**SUPPLIED PASSAGE**
┌──
My uncle used to say about my aunt that she got most of her exercise by jumping to conclusions. We’ve all probably encountered a mechanic who heard a phrase or two and was immediately convinced of what was wrong with the airplane. Psychologists call it confirmation blindness — our tendency to accept evidence that supports our conclusion and reject evidence that doesn’t. Unfortunately, many of us have paid the bills for incorrect conclusion jumping. Fortunately, engine data analysis is helping us avoid costly rabbit holes and fix only what needs fixing.

The Rest of the Story

With a healthy dose of Henry Fonda skepticism, let’s look at CHT data from an SR22. 

This is scary. The yellow trace starts out hot, peaks well above 400º, and settles in around 400 in cruise. EGT 3 (not shown) is normal, so we should be able to rule out an excessively lean mixture. What would cause that cylinder to make heat like that? A broken ring generating internal friction? A missing inter-cylinder baffle? CHT 5 (upstream from the heat) is a little high, and CHT 1 (downstream from the heat) is happy in the pack. So far nothing is corroborating the heat. Let’s look at previous flight data from the same airplane. 

Look at the trace after engine start. The down arrow is partially blocking the data, but you can see an almost vertical drop in the yellow trace – something that shouldn’t happen with a CHT. Then for a couple of minutes it looks like it’s tracking normally, before resuming its dance around the red line. Could a bad ring do that – behave momentarily then resume generating heat? Maybe. Could a missing baffle part do that? No. 

Plus, there’s the issue of the quick decline of CHT. Even with our sample rate of 6 secs, that sort of thermal dispersion seems unlikely. Is there more data to look at?
└──
**EXERCISE BRIEF**
Write the next part of the piece on reading SR22 engine temperature data, picking up right after its final question.

(Entries giving target coordinates)
┌──
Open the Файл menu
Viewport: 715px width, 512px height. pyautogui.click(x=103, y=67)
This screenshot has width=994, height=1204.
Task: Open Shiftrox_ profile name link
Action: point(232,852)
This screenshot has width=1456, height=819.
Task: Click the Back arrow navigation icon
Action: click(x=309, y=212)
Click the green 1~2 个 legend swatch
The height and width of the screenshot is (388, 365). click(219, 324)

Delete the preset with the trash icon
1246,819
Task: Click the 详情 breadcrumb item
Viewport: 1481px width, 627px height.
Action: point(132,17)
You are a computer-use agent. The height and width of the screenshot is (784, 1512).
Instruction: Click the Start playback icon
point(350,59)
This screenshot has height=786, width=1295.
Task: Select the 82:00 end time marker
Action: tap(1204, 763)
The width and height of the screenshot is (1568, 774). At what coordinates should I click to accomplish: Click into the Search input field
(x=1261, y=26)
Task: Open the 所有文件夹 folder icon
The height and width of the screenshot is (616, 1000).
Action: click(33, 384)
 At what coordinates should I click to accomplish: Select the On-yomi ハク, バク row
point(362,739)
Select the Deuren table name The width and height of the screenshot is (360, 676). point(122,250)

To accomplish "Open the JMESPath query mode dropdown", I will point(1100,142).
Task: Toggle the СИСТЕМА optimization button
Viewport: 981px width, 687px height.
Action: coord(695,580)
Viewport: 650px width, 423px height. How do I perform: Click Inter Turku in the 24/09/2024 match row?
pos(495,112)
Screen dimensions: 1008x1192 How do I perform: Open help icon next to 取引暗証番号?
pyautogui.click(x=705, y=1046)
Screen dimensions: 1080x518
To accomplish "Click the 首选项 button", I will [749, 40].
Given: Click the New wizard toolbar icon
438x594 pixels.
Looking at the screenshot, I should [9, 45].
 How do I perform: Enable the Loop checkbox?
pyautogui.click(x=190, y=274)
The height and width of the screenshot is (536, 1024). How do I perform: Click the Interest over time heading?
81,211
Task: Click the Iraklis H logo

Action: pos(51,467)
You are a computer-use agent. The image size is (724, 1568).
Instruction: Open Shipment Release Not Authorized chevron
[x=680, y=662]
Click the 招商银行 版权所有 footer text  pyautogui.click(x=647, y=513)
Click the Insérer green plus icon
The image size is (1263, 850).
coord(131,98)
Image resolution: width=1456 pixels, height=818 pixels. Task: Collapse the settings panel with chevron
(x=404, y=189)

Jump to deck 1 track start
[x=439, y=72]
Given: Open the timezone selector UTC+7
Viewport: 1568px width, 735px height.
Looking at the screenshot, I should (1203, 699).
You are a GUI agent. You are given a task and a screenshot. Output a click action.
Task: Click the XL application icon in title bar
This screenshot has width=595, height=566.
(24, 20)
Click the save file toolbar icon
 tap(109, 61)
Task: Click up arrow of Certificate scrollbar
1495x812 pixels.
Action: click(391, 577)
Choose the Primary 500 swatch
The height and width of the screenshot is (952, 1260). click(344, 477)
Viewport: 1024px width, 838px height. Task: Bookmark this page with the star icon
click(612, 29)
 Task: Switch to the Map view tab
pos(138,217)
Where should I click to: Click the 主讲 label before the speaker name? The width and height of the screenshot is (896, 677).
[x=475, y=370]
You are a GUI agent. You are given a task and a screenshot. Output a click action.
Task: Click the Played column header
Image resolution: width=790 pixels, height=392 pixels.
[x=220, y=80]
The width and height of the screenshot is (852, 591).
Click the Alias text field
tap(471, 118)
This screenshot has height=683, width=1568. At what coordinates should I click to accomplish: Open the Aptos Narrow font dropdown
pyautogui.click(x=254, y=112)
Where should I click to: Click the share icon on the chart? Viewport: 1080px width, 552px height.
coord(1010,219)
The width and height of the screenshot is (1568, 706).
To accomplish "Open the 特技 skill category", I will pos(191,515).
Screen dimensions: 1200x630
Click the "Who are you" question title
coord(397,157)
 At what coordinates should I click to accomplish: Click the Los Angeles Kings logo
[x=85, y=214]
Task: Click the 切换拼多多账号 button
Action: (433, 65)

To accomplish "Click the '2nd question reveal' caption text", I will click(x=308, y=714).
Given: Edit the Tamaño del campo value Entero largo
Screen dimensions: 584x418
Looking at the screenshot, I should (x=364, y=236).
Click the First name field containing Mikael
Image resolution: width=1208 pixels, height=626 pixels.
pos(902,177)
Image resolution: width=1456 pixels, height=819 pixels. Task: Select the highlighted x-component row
└──
**RESPONSE**
Facts not yet in Evidence

Unanimous verdict returned. It’s a bad probe. The confounding thing that made this analysis a puzzler is that we saw the flight data in this order. First came the normal-looking but very high data, then the one with the question mark, then the one with the answer. The probe failed spectatularly with spikes to zero and 500, then stubbornly hung around sending bad data that was plausible enough to believe. Airplane owners hardly ever root for catastrophic failures, but probes may be the exception. Instead of 12 Angry Men in the jury room nuancing the facts of the case, we want probes to have those Perry Mason moments in the courtroom – stand up and yell “I’m guilty. I did it.”

The advantage of juries over judges is supposed to be the added life experience of the panel. You can add this probe’s behavior to our life’s experience. Before this event, I’m not sure we had irrefutable evidence that a probe would announce failure, then return to service. So that experience came in handy when this data showed up. 

CHT 2 – the brown trace – indicates a detonation-looking event, then a slow descent back to normal range. EGT 2 stands its ground, arguing against a thermal runaway in the cylinder. Before the event, CHT 2 is about 370º, which would be on the low side for detonation to begin. So the jury’s out, but leaning toward a probe malfunction. Not recommending borescoping the cylinder solely on this data. 

Here’s the data from the subsequent flight. 

CHT 2 shows a brief excursion from the pack just left of the cursor – otherwise normal. In a case like this we make a note of the probe and see what develops over time. But it’s on – pardon the pun – PROBation, and any subsequent offense will be treated seriously. EGT 4 – the purple trace – looks like it’s starting to fail. 

Now let’s deal with the big elephant in the EGT room. What are those two giant engine-quitting spikes where all EGTs drop to zero? Twice!! Here’s your clue – look at where they occur on the timeline. Is there a pattern there? They’re several minutes before landing, they’re a few minutes apart, and there’s no corroboration in CHT (or the pilot’s report) that the engine quit. This is an SR22, so fixed gear. But there is another electrical event that usually occurs prior to landing and often in two stages. 

Flaps. There was a grounding issue with the flap motor that took out the EGT sensors when it was in motion. New ground strap = happy EGTs.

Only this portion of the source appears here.